Credential Example Format Step
GOOGLE_CLIENT_ID xxxx.apps.googleusercontent.com Step 4
GOOGLE_CLIENT_SECRET GOCSPX-xxxxxxxxxxxx Step 4
GOOGLE_REFRESH_TOKEN 1//0xxxxxxxxxxxxxxxxxxxx Step 5
BLOGGER_BLOG_ID 1234567890123456789 Step 6

🛠️ Common Issues & Fixes

❌ "This app isn't verified" warning

Fix: Click Advanced at the bottom of the Google warning page, then click Go to [app name] (unsafe). This is expected for apps in test mode.

❌ "Access blocked: App's request is invalid"

Fix: Go back to the OAuth Consent Screen and make sure you have added your email under Test users. Only registered test users can authorize the app.

❌ FileNotFoundError: credentials.json

Fix: Make sure credentials.json is in the same folder as get_refresh_token.py. The file is downloaded from Google Cloud Console → Credentials → your OAuth client → Download JSON.

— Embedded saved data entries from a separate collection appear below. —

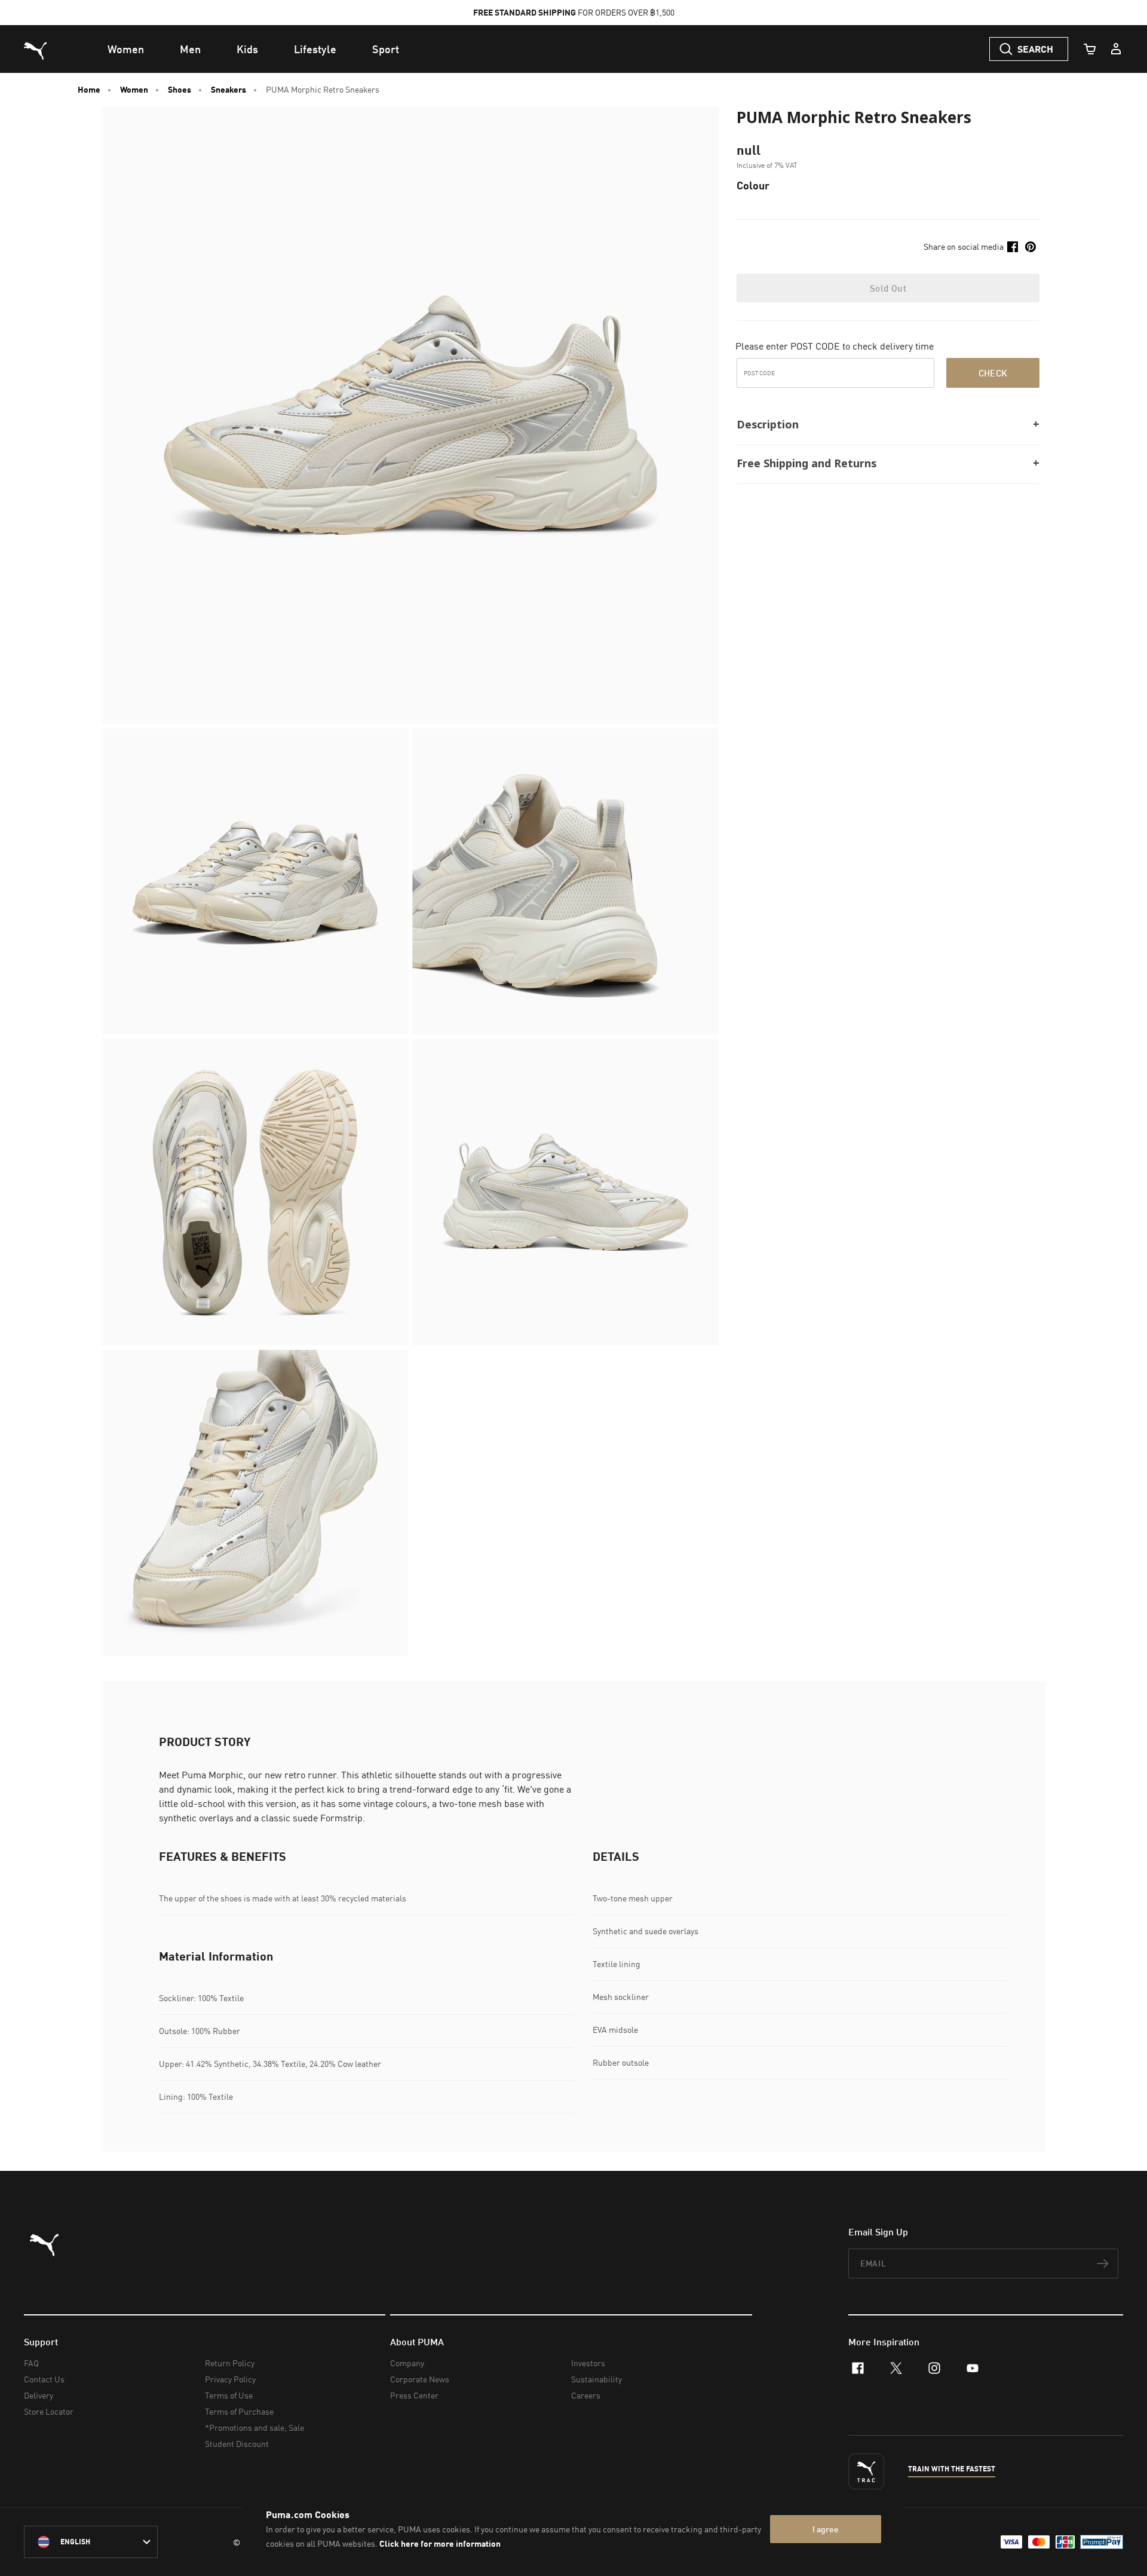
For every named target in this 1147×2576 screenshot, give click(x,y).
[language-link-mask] (90, 2541)
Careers (585, 2395)
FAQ (31, 2363)
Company (407, 2363)
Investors (588, 2363)
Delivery (38, 2395)
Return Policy (229, 2363)
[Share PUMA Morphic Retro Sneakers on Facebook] (1013, 247)
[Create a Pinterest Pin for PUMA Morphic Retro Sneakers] (1030, 247)
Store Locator (48, 2411)
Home (89, 89)
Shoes (179, 89)
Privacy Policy (230, 2379)
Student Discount (237, 2444)
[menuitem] (126, 49)
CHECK (993, 372)
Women (134, 89)
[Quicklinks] (1116, 49)
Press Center (414, 2395)
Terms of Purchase (239, 2411)
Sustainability (596, 2379)
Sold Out (888, 288)
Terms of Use (229, 2395)
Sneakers (228, 89)
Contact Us (44, 2379)
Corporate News (419, 2379)
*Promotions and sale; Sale (254, 2427)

❌ No refresh_token in output

Fix: Revoke app access from your Google Account Permissions page, then run get_refresh_token.py again. Google only issues a refresh token on the first authorization. Revoking and re-authorizing generates a new one.

❌ "Blogger API has not been used in project"

Fix: Go back to APIs & Services → Library and confirm the Blogger API v3 is enabled for your current project. Double-check you selected the correct project in the top dropdown.


🚀 Next Steps

Now that you have all four credentials in your .env file, you are ready to automate Blogger publishing:

  • Use publish_post.py to publish your first automated blog post
  • Set up GitHub Actions to publish posts automatically on a schedule
  • Combine with an AI API (Gemini, OpenAI) to auto-generate post content
  • Build a full content automation pipeline

👉 Complete Project: See the full working automation code at: github.com/aiocrafters/autoblog-python


✅ Final Thoughts

Getting Google API credentials might seem complex at first, but once you understand the flow it is straightforward:

  • Client ID + Client Secret — identify your app → from Google Cloud Console
  • Refresh Token — enables long-term access without re-login → from the one-time OAuth flow
  • Blog ID — tells the API which blog to use → from Blogger Dashboard or script

Once these four values are in your .env file, your Python automation scripts can publish to Blogger at any time — on a schedule, triggered by events, or integrated into a larger content pipeline.


The refresh token is the key to true automation. Keep it safe, keep it in your .env file, and your scripts will always have access without any manual login required.